Shallow Hal is basically the movie if you wanna talk about comedic and thoughtless shallowness. And hey, it's pretty chill as a Chick Flick too.
Dear Diary, ((4:51 PM just got back home; or rather, not home, but to the new house my mom is making me live in despite my both literal and non-literal suffering. Kind if of like having to use a spoon to eat your angel hair pasta. It's bearable, but it sucks major buttocks. Ew, bad visual. Erase, erase! It just sucks in general, okay? ))
Mood(s): Confused as those people who reply, "The rainbow! Hehehehe!" to the question of what their favorite color is. Also I feel cynical and sarcastic. My way of dealing of stress. Well, that and screaming quietly into a pillow. Ice cream doesn't hurt either.
Song(s) of the day: The Middle by Jimmy Eat World and Live Like We're dying by Kris Allen. And what the heck, add in Taylor Swift's You Belong With Me for good measure.
Oh, and did you see The Princess and the Frog? (No I'm not asking if you have actually seen a princess and a frog cruising down the street in a bangin' low rider blasting out loud rap music surrounded by odd people with grills on their un-brushed teeth. Naturally, I mean the MOVIE.) There's a song called Never Knew I Needed by Ne-Yo that's off the chain, or as I like to say oh so lamely:
Off the shizniz! (Not to be confused with "on the shizniz" which means that's it's pretty good, but not great. Therefore, "OFF the shizniz" is pretty effin' great.)
Quote(s) of the Day: "Young men's love then lies Not truly in their hearts, but in their eyes." from the play Romeo and Juliet by non-other then the man known only as William Shakespeare, even though, yeah, there is some debate about the whole Shakespeare thingamabob.
This quote pretty much sums up high school guys.

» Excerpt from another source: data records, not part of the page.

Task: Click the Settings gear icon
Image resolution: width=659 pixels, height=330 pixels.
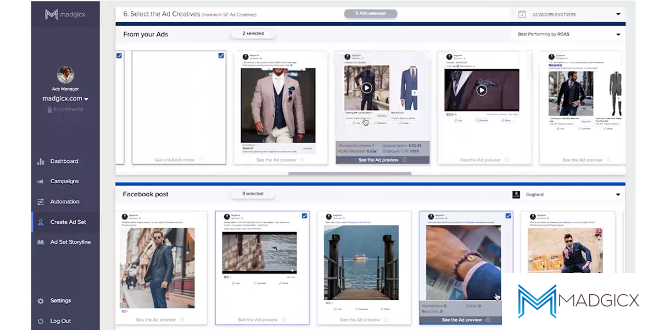Action: [x=41, y=301]
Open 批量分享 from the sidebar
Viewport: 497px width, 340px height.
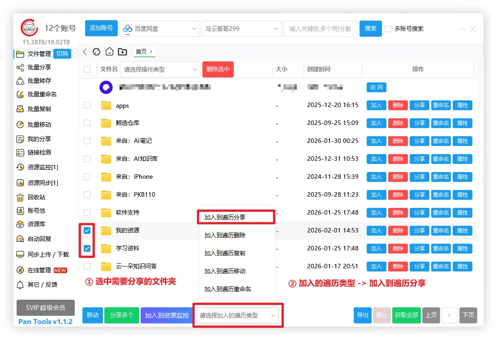click(39, 67)
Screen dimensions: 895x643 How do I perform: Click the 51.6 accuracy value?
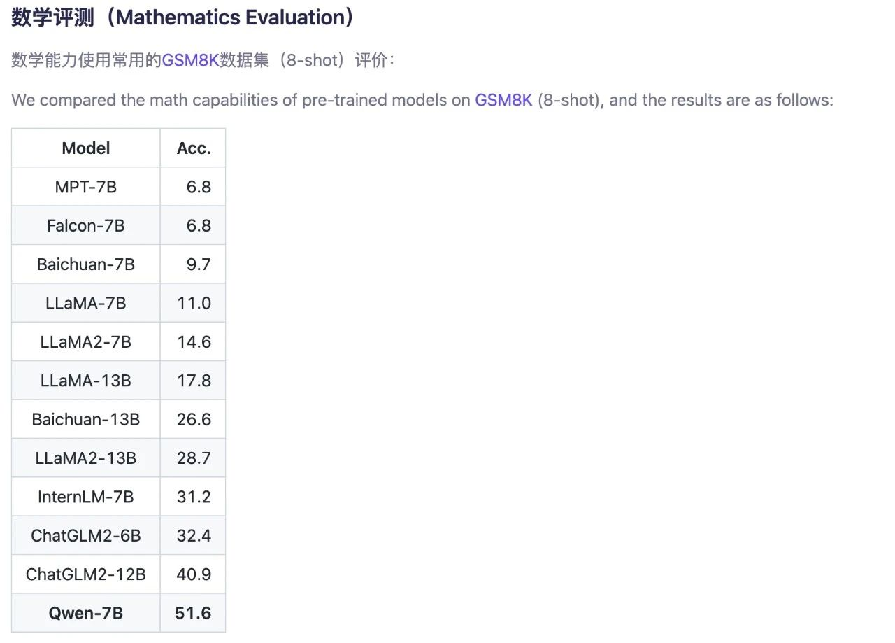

Yet at the same time, aren't girls the same too? After all, a crush is just unrequited love unless the love is returned back and most of the time the guy you crush on isn't actually your best friend with a few pockmarks and skinny arms you've known as your best buddy half your life. The guy I like for instance. We have only spoken once. It was about what day it was. January something, I believe it was. Yet we have all of these little glances and eye contact with eachother constantly. I always find him somewhere near me in P.E. in a way that makes me think that maybe he's just trying to get my attention? If that's the case, he so succeeded in what he was aiming for.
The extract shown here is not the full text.